Enoque, sua pergunta veio em boa hora. Para entender essa atitude "rebelde" de Jesus em relação à religiosidade de seu tempo, temos que estudar a história, e ver como ele e seu povo da Galiléia sofreram sob a dominação romana, apoiada pelas elites nacionais. Assim, eles eram inimigos, e Jesus nunca foi "submisso" ao Templo como muitos pensam. Ele era praticante de um tipo diferente de judaísmo, e certamente existiam muitos.
Se tiver interesse em aprofundar-se no tema, comece lendo meu artigo sobre isso em:
http://www.revistajesushistorico.ifcs.ufrj.br/arquivos4/1Anderson%20de%20Oliveira%20Lima.pdf
Quanto à sua suposição sobre Jesus e a religião de hoje, eu diria que é assim que também aplicaria o texto, fazendo sua hermenêutica (aplicação do texto aos problemas atuais). Jesus diria que a religião foi feita para o homem, e não o homem para religião, como eu escrevi noutro texto.
Caro Sir Anderson, li seu artigo "Roma e os Camponeses da Galiléia" onde o modelo politico e social é representado através do Império Romano quando na verdade o modelo de estrutura organizacional sofreu a influência direta da Filosofia Grega" onde defendem que uns nasceram para liderar e outros para serem liderados (subjulgados).
Os Romanos destruiram o império Grego mas nao conseguiram destruir as idéias dos Filósofos, portanto foram formatados e consequetemente serviram de modelo para a composição da história de liderança do Mundo (modelo de liderança).
Interessante que podemos perceber dois modelos de liderança totalmente distinto, o modelo de Jesus e o modelo dos Romanos.

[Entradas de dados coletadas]

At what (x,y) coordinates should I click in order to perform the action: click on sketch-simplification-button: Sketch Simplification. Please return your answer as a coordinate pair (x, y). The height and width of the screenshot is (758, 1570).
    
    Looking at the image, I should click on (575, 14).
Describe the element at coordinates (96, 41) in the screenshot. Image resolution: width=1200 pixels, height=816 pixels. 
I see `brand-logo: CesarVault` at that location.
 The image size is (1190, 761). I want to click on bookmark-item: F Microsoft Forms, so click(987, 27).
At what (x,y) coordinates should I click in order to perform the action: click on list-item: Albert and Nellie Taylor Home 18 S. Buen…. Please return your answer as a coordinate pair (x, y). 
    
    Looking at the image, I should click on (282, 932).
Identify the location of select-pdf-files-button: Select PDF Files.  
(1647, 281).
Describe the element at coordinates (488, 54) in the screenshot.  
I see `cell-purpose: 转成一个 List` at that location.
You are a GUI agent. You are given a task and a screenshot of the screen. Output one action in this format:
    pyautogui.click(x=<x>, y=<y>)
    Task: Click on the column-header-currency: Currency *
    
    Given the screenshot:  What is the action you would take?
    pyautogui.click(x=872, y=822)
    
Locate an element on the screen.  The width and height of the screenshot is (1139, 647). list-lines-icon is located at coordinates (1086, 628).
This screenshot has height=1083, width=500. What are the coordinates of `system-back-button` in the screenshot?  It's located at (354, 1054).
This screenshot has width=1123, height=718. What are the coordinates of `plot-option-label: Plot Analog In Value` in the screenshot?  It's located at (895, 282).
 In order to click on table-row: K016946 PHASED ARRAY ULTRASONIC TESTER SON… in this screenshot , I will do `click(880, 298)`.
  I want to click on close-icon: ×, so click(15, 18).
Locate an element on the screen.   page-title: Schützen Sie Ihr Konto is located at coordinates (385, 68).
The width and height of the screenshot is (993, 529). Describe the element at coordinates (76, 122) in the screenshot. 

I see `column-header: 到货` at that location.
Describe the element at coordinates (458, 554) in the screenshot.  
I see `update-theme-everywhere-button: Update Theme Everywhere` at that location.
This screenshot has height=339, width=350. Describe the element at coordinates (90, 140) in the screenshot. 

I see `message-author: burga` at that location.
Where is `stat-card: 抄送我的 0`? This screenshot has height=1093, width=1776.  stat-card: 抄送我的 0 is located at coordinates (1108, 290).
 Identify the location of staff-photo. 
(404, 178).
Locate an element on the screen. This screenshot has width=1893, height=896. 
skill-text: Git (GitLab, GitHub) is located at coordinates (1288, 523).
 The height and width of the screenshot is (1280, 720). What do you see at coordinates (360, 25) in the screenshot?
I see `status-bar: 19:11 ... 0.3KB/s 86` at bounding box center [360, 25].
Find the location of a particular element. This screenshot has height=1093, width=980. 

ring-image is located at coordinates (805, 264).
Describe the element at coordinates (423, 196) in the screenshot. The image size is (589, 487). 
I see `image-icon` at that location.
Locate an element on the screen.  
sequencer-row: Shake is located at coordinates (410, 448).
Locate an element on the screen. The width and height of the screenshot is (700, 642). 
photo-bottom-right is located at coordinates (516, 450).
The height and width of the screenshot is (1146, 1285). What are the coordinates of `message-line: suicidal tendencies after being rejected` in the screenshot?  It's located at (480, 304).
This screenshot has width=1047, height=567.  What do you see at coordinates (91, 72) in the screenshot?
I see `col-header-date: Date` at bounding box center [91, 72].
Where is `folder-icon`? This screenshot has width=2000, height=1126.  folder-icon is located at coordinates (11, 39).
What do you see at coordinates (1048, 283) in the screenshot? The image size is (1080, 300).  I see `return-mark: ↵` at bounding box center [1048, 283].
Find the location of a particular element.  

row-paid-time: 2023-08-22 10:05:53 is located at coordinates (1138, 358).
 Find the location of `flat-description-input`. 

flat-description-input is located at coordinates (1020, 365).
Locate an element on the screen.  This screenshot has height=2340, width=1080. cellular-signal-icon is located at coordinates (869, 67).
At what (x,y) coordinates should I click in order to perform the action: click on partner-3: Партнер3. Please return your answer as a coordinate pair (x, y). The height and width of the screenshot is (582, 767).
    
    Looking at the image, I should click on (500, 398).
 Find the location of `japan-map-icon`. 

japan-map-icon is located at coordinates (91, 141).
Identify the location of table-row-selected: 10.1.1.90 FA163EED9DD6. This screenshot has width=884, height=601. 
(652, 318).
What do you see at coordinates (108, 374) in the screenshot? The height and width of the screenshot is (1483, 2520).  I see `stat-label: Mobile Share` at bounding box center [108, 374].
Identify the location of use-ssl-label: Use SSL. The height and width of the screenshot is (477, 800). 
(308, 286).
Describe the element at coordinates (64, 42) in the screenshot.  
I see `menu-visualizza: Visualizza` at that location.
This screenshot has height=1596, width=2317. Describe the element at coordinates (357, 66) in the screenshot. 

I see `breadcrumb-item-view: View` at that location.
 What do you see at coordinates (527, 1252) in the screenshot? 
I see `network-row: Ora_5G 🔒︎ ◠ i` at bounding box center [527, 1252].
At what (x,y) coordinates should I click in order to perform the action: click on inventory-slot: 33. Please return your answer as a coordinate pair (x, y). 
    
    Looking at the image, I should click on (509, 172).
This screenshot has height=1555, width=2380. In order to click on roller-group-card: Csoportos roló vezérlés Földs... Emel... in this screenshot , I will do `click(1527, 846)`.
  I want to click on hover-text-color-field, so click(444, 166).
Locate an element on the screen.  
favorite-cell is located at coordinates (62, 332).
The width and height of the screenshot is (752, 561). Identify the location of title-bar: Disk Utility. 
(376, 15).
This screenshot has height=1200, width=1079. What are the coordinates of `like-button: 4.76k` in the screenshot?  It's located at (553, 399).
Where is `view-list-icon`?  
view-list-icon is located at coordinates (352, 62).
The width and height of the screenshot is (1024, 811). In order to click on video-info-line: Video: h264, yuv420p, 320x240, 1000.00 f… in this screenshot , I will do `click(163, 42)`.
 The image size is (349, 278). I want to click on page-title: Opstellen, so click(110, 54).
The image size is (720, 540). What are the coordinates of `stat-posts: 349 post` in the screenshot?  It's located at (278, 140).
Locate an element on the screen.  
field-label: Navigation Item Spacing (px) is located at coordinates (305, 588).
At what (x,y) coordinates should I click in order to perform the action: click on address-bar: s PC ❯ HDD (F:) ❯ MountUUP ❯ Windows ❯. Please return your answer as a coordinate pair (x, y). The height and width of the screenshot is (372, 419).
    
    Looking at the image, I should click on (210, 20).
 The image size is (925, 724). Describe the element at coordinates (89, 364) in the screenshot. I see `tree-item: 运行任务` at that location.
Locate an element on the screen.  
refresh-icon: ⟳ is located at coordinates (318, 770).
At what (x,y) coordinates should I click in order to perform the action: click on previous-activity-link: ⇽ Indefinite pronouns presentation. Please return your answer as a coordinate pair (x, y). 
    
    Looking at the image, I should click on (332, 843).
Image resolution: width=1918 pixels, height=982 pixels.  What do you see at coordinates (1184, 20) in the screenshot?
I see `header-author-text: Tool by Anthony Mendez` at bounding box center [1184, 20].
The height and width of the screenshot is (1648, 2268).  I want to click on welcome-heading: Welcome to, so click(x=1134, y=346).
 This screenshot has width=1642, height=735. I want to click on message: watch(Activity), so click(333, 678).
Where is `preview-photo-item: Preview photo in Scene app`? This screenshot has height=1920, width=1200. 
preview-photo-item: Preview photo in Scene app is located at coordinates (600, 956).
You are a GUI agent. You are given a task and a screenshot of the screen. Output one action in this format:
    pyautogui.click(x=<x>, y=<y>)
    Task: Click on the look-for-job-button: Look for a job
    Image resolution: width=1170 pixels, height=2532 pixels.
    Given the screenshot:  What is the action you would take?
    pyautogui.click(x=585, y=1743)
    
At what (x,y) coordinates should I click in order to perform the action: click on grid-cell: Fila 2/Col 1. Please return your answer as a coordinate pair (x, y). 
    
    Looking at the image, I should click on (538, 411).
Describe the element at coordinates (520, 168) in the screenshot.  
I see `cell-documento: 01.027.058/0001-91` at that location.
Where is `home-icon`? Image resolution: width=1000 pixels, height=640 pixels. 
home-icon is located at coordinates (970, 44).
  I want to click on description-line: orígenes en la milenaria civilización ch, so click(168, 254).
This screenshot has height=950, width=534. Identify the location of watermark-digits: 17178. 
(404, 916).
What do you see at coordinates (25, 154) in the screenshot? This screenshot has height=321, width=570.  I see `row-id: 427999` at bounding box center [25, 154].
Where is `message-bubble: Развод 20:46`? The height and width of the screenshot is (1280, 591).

## Lista de tarefas
a – De acordo com o texto sobre Jesus e a dominação romana, sob qual dominação sofreram Jesus e seu povo da Galiléia?
b – Escreva a continuação do texto sobre Jesus e a dominação romana a partir do ponto em que ele termina.

## Respostas por tarefa
a – Sob a dominação romana, apoiada pelas elites nacionais.

b –
Entendo Enoque, mas o sistema clientelista, que qualifica as pessoas em classes e influenciou de maneira decisiva a trajetória de Jesus na Palestina, foi imposto pela dominação romana e não grega. Tanto é verdade que durante 100 anos de domínio romano houveram mais revoltas populares do que sobre todo o tempo de dominação grega e persa. Quem chocou a cultura judaica tomando-lhes as propriedades foram os romanos. Por isso, ninguém que trate do cristianismo leva em conta a filosofia grega, pouco relevante, mas o poder militar e a exploração da classe camponesa pelo império romano.
Jesus era, para mim, alguém que queria restaurar os padrões de igualdade e mutualismo dos aldeões, indo contra o sistema imperial que os agredia.
Porém, devo ressaltar que esse problema já não é o maior em Mateus. Agora o Templo não existe, os romanos haviam devastado o país, e o próprio Jesus já não existia; mas intensificou-se os conflitos entre grupos judaicos, como entre os judeus-cristãos e os judeus-fariseus. Temos que ter isso em mente, para não transportar ao tempo de Jesus as circunstâncias de Mateus, ou ao contrário.
Mateus aceitou a ação de Jesus, o seu comportamento inclusivo, mas mudou a rivalidade original para os judeus ou fariseus de seu tempo. Essa discussão ainda vai longe, mas o próximo post vai acrescentar dados importantes...
Continue contribuindo quando puder, isso nos enriquecerá muito.